* What to do:
Find how many lines in the listing below include the word "agent". Give that number only.

_ _ _ _ _

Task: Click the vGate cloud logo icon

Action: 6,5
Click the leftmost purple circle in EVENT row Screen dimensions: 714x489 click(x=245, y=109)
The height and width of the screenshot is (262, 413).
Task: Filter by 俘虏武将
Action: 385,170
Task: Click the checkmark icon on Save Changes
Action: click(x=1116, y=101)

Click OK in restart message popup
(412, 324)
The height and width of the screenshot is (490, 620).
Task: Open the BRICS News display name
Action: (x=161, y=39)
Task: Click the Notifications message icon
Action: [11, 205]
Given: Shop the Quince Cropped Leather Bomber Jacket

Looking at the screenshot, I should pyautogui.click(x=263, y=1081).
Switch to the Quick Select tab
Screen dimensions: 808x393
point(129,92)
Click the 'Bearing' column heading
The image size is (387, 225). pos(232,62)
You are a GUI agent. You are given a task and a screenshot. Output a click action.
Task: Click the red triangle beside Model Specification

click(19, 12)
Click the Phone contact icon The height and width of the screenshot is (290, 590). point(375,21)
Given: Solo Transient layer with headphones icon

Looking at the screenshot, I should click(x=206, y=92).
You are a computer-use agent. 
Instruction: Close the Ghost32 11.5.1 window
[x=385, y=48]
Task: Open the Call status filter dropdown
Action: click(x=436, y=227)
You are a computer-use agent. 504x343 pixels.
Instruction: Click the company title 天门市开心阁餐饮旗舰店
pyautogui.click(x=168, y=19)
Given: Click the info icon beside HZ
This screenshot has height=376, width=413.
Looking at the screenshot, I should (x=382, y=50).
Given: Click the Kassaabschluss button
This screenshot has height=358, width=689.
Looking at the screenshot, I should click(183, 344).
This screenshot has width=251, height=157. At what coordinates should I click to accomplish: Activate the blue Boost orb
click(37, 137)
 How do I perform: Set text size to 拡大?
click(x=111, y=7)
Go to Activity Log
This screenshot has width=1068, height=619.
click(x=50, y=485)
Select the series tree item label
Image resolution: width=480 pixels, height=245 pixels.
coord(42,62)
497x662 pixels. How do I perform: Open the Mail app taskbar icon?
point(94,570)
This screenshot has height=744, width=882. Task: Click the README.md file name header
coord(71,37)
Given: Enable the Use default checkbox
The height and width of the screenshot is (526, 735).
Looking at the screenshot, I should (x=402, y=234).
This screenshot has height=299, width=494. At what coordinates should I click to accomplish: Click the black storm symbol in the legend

_ _ _ _ _

* Response box:
3